Nope, the cooks are not mamak. Instead, they are from southern Thailand or locals. The mamak foods are still dominant though (otherwise, it would not be a mamak shop!).
What is interesting though is the entrepreneurial spirit demonstrated by the restaurant operators. Instead of treating tom yum dishes as threats, these operators turn the dishes to opportunities and partner with the cooks, creating win-win situations thus capturing another market segment that would have otherwise gone elsewhere.
For within families or circle of friends, there are a mix of taste buds – while some prefer the mamak foods, the rest are not as fond. Marrying the two rather distinct tastes under one roof is thus a pretty brilliant idea for the business.
Apply the same concept to our diverse society today, where every potential issue can often be fanned with racial or religious sentiments. We certainly can learn a thing or two from the case of tom yum in the mamak shop.
A lesson of changing perceived threats or differences to opportunities. Despite the stark differences between the two dishes, both coexist under one roof peacefully.
On the same note, can we achieve unity in our beloved country? A tall order considering the current wave of populism with fake news abound.
A delicate balance indeed, considering the various forms of education systems we have in this country. Fluency in Bahasa Malaysia must surely be one of the key unifying factors.
Many Chinese-owned businesses are very good at turning differences to opportunities where products or services offered with the Malays being the largest segment of the customer base.
Our neighbouring Thailand is yet another prime example at it leads the way in capitalising the halal market even though majority of Thais are non-Muslims.
Scared of Islam? Why not try to understand what are the tenets and practices in Islam? Halal food is a classic example, but there are certainly other opportunities.
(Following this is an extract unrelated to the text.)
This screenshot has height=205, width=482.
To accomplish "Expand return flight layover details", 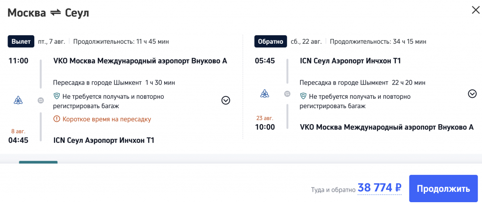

If you are non-Muslim Malaysians, you can’t run away from dealing with Islam and the Muslims. After all, Islam is the religion of the federation.
Despite bad press about Islam, why billions of people worldwide are still holding on to the belief? What is unique with the Malaysian version of Islam – both the good and bad faces?
If we are serious about the future of this country, we must learn to embrace our differences while still maintaining mutual respect for each other. Perceived threats and differences should be turned to opportunities to promote harmony and wellbeing in our society.
Reciprocity is key where there must be proactive actions from all sides to reach out to those of different religion or ethnicity. There must not be a winner takes all or kiasu mentality if we are to progress as a nation.
And, in the turbulent world with many uncertainties, who knows Malaysia can be a model of harmonious nation for other countries to emulate?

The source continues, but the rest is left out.